Below is an example of how to add a single value to the default parameterization template. We only want to add an existing Databricks interactive cluster ID for a Databricks linked service to the parameters file. Note the below file is the same as the above file except for existingClusterId included under the properties field of Microsoft.DataFactory/factories/linkedServices.

{
    "Microsoft.DataFactory/factories/pipelines": {
    },
    "Microsoft.DataFactory/factories/integrationRuntimes":{
        "properties": {
            "typeProperties": {
                "ssisProperties": {
                    "catalogInfo": {
                        "catalogServerEndpoint": "=",
                        "catalogAdminUserName": "=",
                        "catalogAdminPassword": {
                            "value": "-::secureString"
                        }
                    },
                    "customSetupScriptProperties": {
                        "sasToken": {
                            "value": "-::secureString"
                        }
                    }
                },
                "linkedInfo": {
                    "key": {
                        "value": "-::secureString"
                    },
                    "resourceId": "="
                }
            }
        }
    },
    "Microsoft.DataFactory/factories/triggers": {
        "properties": {
            "pipelines": [{
                    "parameters": {
                        "*": "="
                    }
                },  
                "pipelineReference.referenceName"
            ],
            "pipeline": {
                "parameters": {
                    "*": "="
                }
            },
            "typeProperties": {
                "scope": "="
            }
 
        }
    },
    "Microsoft.DataFactory/factories/linkedServices": {
        "*": {
            "properties": {
                "typeProperties": {
                    "accountName": "=",
                    "username": "=",
                    "userName": "=",
                    "accessKeyId": "=",
                    "servicePrincipalId": "=",
                    "userId": "=",
                    "clientId": "=",
                    "clusterUserName": "=",
                    "clusterSshUserName": "=",
                    "hostSubscriptionId": "=",
                    "clusterResourceGroup": "=",
                    "subscriptionId": "=",
                    "resourceGroupName": "=",
                    "tenant": "=",
                    "dataLakeStoreUri": "=",
                    "baseUrl": "=",
                    "database": "=",
                    "serviceEndpoint": "=",
                    "batchUri": "=",
                    "databaseName": "=",
                    "systemNumber": "=",
                    "server": "=",
                    "url":"=",
                    "aadResourceId": "=",
                    "connectionString": "|:-connectionString:secureString",
                    "existingClusterId": "-"
                }
            }
        },
        "Odbc": {
            "properties": {
                "typeProperties": {
                    "userName": "=",
                    "connectionString": {
                        "secretName": "="
                    }
                }
            }
        }
    },
    "Microsoft.DataFactory/factories/datasets": {
        "*": {
            "properties": {
                "typeProperties": {
                    "folderPath": "=",
                    "fileName": "="
                }
            }
        }}
}

Linked Resource Manager templates

If you've set up continuous integration and deployment (CI/CD) for your Data Factories, you may run into the Azure Resource Manager template limits as your factory grows bigger. An Example of a limit is the maximum number of resources in a Resource Manager template. To accommodate large factories, along with generating the full Resource Manager template for a factory, Data Factory now generates Linked Resource Manager templates. With this feature, the entire factory payload is broken down into several files so you don’t run into the limits.

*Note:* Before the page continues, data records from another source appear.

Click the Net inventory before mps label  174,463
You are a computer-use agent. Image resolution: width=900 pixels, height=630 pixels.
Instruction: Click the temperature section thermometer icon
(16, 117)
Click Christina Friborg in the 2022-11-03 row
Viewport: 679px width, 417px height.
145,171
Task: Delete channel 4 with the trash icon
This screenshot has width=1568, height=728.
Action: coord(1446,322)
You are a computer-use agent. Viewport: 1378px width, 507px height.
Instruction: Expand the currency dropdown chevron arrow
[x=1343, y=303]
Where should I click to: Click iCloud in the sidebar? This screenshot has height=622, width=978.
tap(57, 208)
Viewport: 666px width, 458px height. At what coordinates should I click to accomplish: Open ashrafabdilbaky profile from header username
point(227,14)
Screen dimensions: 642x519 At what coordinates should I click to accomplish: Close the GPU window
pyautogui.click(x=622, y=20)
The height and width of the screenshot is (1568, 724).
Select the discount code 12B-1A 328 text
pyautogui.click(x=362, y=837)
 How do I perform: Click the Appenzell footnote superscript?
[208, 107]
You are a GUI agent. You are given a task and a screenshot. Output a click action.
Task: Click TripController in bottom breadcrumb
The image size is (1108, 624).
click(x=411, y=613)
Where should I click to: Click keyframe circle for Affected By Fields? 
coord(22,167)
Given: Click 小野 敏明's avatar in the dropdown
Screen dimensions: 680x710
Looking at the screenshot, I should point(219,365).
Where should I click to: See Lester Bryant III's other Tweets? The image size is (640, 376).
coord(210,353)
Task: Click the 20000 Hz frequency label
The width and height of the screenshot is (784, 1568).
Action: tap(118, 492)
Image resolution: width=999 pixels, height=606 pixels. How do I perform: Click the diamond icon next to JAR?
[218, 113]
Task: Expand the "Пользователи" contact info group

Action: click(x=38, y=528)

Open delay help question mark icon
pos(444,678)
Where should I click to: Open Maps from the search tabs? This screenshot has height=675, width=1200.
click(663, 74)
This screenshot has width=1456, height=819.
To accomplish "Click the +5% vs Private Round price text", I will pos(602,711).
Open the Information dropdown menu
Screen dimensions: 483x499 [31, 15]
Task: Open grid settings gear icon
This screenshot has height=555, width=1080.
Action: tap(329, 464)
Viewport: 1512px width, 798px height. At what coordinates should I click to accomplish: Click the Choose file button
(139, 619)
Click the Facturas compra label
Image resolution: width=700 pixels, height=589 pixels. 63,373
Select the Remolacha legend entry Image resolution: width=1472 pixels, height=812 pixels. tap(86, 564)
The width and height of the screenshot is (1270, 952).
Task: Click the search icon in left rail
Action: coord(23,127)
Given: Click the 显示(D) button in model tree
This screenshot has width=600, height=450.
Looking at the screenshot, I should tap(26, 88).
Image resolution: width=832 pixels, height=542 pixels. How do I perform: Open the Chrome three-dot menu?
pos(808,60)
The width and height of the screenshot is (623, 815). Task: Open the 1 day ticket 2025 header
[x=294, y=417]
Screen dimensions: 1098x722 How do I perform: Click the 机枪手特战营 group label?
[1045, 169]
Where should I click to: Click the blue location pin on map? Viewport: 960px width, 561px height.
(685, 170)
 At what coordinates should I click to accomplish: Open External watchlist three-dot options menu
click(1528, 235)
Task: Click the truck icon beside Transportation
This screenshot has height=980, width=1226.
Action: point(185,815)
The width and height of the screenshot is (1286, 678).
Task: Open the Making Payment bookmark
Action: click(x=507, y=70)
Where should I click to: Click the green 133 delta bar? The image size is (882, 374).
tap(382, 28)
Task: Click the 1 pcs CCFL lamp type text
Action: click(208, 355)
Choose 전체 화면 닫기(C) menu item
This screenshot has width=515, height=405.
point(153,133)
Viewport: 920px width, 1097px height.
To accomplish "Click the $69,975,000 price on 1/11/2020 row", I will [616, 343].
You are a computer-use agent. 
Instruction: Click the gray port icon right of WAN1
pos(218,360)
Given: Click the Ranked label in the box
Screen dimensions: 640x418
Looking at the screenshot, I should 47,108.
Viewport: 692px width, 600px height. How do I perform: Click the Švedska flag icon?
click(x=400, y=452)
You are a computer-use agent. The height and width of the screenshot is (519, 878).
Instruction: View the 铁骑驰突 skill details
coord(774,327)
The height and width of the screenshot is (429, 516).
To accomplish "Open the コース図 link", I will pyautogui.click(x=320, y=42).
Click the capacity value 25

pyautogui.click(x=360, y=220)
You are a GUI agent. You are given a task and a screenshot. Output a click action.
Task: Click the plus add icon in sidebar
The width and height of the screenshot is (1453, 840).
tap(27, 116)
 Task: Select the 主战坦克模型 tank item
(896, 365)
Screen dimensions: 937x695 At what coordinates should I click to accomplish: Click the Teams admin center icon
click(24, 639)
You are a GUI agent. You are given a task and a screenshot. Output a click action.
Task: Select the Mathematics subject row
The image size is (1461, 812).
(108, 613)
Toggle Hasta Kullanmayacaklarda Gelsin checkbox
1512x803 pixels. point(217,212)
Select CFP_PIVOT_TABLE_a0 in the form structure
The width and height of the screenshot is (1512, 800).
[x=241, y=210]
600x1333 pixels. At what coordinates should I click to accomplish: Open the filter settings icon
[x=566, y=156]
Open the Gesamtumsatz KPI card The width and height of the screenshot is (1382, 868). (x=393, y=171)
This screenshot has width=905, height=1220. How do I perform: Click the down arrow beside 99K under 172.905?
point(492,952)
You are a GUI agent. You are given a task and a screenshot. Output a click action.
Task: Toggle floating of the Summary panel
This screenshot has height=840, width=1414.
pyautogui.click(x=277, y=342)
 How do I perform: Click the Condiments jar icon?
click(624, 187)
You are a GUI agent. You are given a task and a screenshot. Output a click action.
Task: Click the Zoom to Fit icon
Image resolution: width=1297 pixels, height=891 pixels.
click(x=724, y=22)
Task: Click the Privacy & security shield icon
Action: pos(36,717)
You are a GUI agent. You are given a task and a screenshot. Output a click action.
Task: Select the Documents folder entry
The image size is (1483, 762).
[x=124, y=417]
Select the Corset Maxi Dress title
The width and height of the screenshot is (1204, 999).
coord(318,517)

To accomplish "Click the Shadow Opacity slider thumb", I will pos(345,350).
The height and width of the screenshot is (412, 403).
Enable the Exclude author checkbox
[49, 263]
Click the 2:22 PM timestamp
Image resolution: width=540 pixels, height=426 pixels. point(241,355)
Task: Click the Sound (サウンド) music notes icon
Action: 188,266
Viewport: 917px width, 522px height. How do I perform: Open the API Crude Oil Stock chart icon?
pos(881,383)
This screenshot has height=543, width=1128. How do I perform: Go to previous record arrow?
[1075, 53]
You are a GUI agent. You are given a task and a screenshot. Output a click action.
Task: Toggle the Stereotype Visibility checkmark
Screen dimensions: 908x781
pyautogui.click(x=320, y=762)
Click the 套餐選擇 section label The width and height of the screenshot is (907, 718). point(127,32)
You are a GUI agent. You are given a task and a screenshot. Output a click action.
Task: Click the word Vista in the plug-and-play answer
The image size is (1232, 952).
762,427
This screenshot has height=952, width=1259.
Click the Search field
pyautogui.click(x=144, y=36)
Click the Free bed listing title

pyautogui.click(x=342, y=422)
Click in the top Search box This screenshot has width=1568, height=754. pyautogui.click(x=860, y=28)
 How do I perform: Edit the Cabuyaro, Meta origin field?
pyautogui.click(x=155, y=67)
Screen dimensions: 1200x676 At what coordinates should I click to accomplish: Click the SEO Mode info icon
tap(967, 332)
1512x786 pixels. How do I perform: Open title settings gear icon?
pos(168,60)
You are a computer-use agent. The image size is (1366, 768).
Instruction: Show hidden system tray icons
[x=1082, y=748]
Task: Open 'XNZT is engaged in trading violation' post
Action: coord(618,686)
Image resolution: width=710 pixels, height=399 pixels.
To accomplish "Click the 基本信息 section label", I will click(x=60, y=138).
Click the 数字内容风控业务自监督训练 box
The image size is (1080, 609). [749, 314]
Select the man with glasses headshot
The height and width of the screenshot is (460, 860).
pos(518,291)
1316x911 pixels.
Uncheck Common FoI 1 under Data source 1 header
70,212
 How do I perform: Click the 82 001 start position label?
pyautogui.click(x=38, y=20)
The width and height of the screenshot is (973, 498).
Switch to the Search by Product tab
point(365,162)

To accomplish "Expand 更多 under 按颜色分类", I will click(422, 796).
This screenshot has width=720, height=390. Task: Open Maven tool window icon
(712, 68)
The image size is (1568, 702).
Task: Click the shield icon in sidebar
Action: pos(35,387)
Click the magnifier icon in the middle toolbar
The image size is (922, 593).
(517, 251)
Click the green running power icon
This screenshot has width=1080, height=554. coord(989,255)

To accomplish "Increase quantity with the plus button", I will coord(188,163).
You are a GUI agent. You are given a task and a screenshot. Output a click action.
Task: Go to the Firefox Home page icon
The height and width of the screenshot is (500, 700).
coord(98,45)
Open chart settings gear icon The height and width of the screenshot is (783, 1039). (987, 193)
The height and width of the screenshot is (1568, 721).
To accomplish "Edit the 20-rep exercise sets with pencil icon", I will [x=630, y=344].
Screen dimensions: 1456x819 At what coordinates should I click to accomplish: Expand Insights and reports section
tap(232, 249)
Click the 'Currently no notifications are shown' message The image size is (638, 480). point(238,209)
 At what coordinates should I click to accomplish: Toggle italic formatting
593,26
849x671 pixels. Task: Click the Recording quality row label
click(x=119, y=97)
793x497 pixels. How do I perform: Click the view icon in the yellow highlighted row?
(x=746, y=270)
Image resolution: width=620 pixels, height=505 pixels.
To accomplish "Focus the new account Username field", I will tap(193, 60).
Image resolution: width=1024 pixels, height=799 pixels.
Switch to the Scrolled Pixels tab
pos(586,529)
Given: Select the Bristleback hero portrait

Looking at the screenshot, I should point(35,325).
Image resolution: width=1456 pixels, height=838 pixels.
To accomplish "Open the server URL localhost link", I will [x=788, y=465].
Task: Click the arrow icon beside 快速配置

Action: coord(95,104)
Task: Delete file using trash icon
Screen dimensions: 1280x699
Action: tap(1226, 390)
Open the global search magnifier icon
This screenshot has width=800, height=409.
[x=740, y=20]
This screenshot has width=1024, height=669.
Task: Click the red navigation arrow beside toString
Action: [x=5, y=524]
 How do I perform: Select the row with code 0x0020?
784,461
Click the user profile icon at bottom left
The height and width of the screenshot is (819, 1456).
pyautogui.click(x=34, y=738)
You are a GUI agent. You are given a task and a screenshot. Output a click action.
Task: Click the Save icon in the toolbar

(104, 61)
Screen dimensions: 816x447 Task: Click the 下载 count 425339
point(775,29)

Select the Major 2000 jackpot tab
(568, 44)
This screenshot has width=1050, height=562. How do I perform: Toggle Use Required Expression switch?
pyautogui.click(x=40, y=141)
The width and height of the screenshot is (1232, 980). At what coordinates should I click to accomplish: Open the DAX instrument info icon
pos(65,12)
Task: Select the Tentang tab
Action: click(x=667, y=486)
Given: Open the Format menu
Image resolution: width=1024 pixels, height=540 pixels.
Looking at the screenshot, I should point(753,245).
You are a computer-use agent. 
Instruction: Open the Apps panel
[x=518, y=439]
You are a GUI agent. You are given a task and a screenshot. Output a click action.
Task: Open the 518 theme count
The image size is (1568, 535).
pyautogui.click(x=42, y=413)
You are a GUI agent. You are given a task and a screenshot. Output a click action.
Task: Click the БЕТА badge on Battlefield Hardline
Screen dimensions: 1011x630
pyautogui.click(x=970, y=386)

If you've configured Git, the linked templates are generated and saved alongside the full Resource Manager templates in the adf_publish branch under a new folder called linkedTemplates.

Linked Resource Manager templates folder

The Linked Resource Manager templates usually have a master template and a set of child templates linked to the master. The parent template is called ArmTemplate_master.json, and child templates are named with the pattern ArmTemplate_0.json, ArmTemplate_1.json, and so on. To use linked templates instead of the full Resource Manager template, update your CI/CD task to point to ArmTemplate_master.json instead of ArmTemplateForFactory.json (the full Resource Manager template). Resource Manager also requires you to upload the linked templates into a storage account so that they can be accessed by Azure during deployment. For more info, see Deploying Linked ARM Templates with VSTS.

Remember to add the Data Factory scripts in your CI/CD pipeline before and after the deployment task.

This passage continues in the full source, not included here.